Open magik6k opened 2 years ago

magik6k commented 2 years ago

Currently lotus nodes can be either "full nodes" or "lite nodes".

Full nodes sync the chain fully, require a lot of resources, but are fast and don't need to trust any other nodes.

Lite nodes are not syncing the chain at all, but require very little resources. A downside in that they need to trust their, potentially centralized, gateway nodes with all chain state.

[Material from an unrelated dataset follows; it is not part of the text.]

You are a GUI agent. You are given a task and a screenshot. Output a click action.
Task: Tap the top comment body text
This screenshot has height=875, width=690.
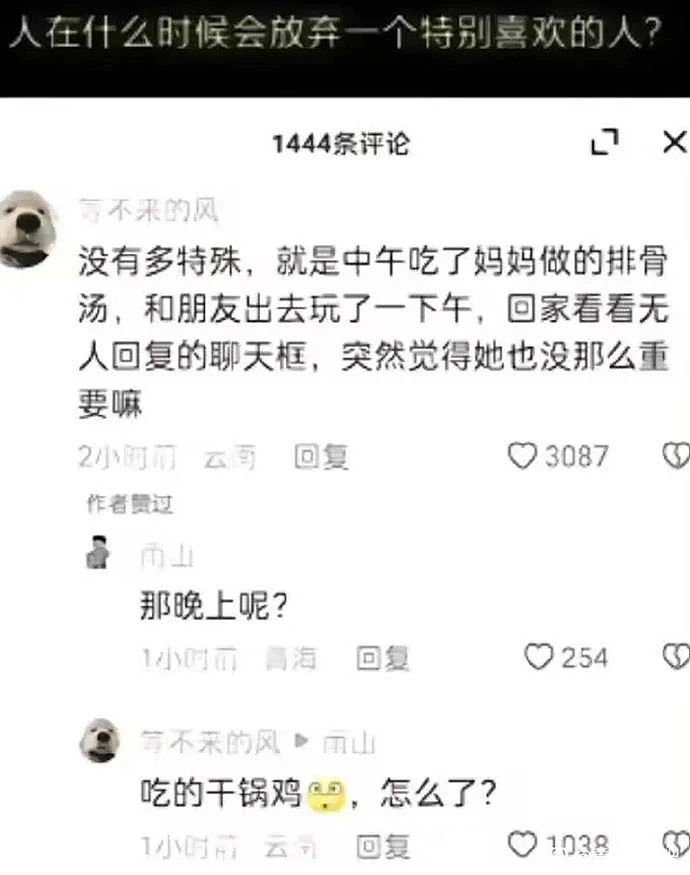point(373,332)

There seems to be a place for an in-between solution, "light nodes" (potentially better name needed):

Kubuxu commented 2 years ago

This works because the most important sync checks have 900 epoch lookback - which means that if we can trust the power table 900 epochs ago, and we're syncing a block from a miner that was in that power table, that miner has a lot at stake / it's really expensive for them to produce a block with wrong state.

I'm not convinced that this works. Let's say that you securely bootstrap to the current head with epoch A (a way to do that isn't covered by the proposal). At epoch A+1, the adversary performs an illegal state transition giving himself 10x the network power, by injecting faux replicas into a state of a previously shelved miner actor. At the epoch A+901, the adversary starts to mine and quickly overtakes the legitimate chain in chain weight. The Light Client does not differentiate between correct and incorrect state transitions so they would switch to the chain of the adversary.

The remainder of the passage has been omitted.